Отношение Цветаевой к поэме разочаровало Пастернака. В эпосе ей померещился отказ от лирических завоеваний, от прежних книг, от исповедальности и музыкального широкого шума, который был в «Сестре» и «Темах». В Пастернаке ее постепенно начинает раздражать многое: вот он пишет, что отправил семью на лето в Германию, а сам остался и боится соблазнов: «Боюсь влюбиться, боюсь свободы. Сейчас мне нельзя». Как смеет он бояться влюбиться, когда только что был так маниакально сосредоточен на ней? И она отвечает ему:

«Я бы не могла с тобой жить не из-за непонимания, а из-за понимания. Страдать от чужой правоты, которая одновременно и своя, страдать от правоты — этого унижения я бы не вынесла. (…) Я тебя понимаю издалека, но если я увижу то, чем ты прельщаешься, я зальюсь презреньем, как соловей песней. Я взликую от него.

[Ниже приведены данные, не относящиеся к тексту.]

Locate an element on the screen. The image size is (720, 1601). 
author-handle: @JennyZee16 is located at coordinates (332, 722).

Я излечусь от тебя мгновенно. (…) Пойми меня: ненасытная исконная ненависть Психеи к Еве, от которой во мне нет ничего».

Так подействовала на нее сама мысль, что он может кем-то прельститься.
Все это время она ничуть не обольщается на собственный счет:

«Слушай, Райнер, ты должен знать это с самого начала. Я — плохая. Борис — хороший. О, я плохая, Райнер, не хочу сообщника, даже если бы это был сам Бог».

В июле Пастернак вдруг начинает упорно просить Цветаеву больше не писать ему. Причин тут много: он сам испугался интенсивности чувств, которые разбудил в ней и в себе; он хочет отложить все главное «до полного свидания»; он нуждается в сосредоточенности для «Шмидта» — а не отвечать ей не может. Между тем письма Рильке к ней становятся все нежнее и в каком-то смысле все интимней: «Не откладывай до зимы!» — но Цветаева именно откладывала:

«Савойя. (Размышленье): Поезд. Билет. Гостиница. (Слава Богу, визы не надо!) И… легкая брезгливость. Нечто уготованное, завоеванное… вымоленное. Ты должен упасть с неба».

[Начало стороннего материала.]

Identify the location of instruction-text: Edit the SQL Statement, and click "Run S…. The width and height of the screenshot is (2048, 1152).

29 декабря 1926 года Рильке умер. Об этом Пастернаку сообщила Цветаева. В следующем письме она пишет:

«Я знаю себя: я бы не могла не целовать его рук, не могла бы целовать их — даже при тебе, почти что при себе даже. Я бы рвалась и разрывалась, распиналась, Борис, потому что все-таки еще этот свет. Борис! Борис! Как я знаю тот! По снам, по воздуху снов, по разгроможденности, по насущности снов. Как я не знаю этого, как я не люблю этого, как обижена в этом!» —

обида стала отдельной темой в письмах Цветаевой: почувствовав себя небожительницей в переписке с Рильке и Пастернаком, она надерзила многим современникам, смертельно уязвила Адамовича, наговорила и написала множество резкостей — и долго за это расплачивалась.